How can a tax meant to curtail corruption be considered bad? Introduced in 2012, the Angel Tax is being perceived as a devil by Indian startups. Before we get into the reasons as to why India’s Angel Tax is a big deal for startups, let’s understand its meaning first.

Angel Tax explained

When the amount invested by an Indian resident angel investor exceeds the ‘fair value’ of the startup, then this excess amount (and not the entire investment) is taxable at the rate of 30.9%. This difference between the value of the startup and the angel investment amount is to be treated as ‘income from other sources’ and hence is liable to be taxed as per Section 56(II) of the Income Tax Act. The targets of this act are the rich and affluent who might misuse the concept of angel investing to convert their black money into white.

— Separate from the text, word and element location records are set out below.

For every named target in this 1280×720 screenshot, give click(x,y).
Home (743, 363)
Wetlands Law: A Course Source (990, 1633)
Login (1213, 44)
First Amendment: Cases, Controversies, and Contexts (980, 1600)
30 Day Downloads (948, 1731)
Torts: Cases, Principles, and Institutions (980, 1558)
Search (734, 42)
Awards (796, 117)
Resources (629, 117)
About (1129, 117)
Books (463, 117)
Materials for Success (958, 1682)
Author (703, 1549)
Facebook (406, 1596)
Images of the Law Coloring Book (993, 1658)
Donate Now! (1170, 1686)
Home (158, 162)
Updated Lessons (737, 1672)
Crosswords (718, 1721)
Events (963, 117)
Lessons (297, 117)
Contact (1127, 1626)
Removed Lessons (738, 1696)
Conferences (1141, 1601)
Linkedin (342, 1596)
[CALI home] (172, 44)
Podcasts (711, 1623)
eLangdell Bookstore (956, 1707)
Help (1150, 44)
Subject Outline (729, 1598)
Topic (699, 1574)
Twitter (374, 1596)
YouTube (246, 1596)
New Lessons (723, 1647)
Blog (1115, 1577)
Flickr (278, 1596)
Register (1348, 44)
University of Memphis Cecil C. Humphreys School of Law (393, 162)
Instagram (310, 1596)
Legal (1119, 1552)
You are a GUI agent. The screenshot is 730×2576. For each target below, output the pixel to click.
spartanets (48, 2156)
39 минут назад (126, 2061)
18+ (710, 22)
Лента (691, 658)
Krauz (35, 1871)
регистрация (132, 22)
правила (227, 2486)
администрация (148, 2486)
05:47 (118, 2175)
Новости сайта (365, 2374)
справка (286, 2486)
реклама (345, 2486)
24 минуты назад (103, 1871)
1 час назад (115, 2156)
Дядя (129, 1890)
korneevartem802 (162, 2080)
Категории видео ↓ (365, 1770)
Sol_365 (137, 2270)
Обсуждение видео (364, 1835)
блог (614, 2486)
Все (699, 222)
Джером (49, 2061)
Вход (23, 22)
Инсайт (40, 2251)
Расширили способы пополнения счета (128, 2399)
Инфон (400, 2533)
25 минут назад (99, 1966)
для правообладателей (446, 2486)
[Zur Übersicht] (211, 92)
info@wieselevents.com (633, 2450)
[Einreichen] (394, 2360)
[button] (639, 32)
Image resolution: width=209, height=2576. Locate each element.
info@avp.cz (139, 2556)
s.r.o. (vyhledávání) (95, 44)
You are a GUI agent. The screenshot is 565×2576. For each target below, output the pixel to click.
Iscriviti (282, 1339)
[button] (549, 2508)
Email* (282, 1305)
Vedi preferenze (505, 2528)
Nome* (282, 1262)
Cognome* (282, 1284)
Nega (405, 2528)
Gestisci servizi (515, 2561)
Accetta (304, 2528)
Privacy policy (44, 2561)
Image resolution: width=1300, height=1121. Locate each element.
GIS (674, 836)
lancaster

So far so good, isn’t it? But here’s why the Angel Tax is a big deal for startups:

  • It is vague and therefore unfair
    The ‘fair value’ of a startup is not clearly defined. Only the book value or the discounted cash flows value of the startup is taken into account. It ignores the intangible worth of the startup in the form of goodwill, market reach, etc. Taking just the book or assets value only reduces the market price of the startup which in turn limits the angel investment amount or else the investors are taxed heavily for supposedly over-investing.
  • A drastic decline in angel investments
    Naturally, angel investments have come down by 50% in 2017 as per a TOI report. This is discouraging for many startups. Angel investment gives the impetus to any startup to eventually become financially independent. A decline in angel investors would surely mean a decline in the number of startups.
  • Bad for the Indian economy
    Startups are and continue to be a hope for developing our economy and generating new jobs. A decline in the startup sector will only be regressive for economic and employment growth. Moreover, since the tax policies pertaining to startups are relaxed in south-east Asia and the west, many startups may go in for foreign investments or even set up their ventures abroad. This can affect the Indian Rupee value.
  • Very limited exemption
    Only the companies that come under the Startup India policy and under the category of “innovative” startups are spared from this tax. But there are many restrictions for an innovative startup too – it has to be recognized so by the Inter-ministerial Board of Certification, its turnover should not exceed 25 crores, etc.

There is a ray of hope though with the recent announcement by Amitabh Kant, NITI Ayog CEO, about formalizing the conditions of the Angel Tax soon. Till then, the IT officials have been told not to take any rash decisions concerning startups.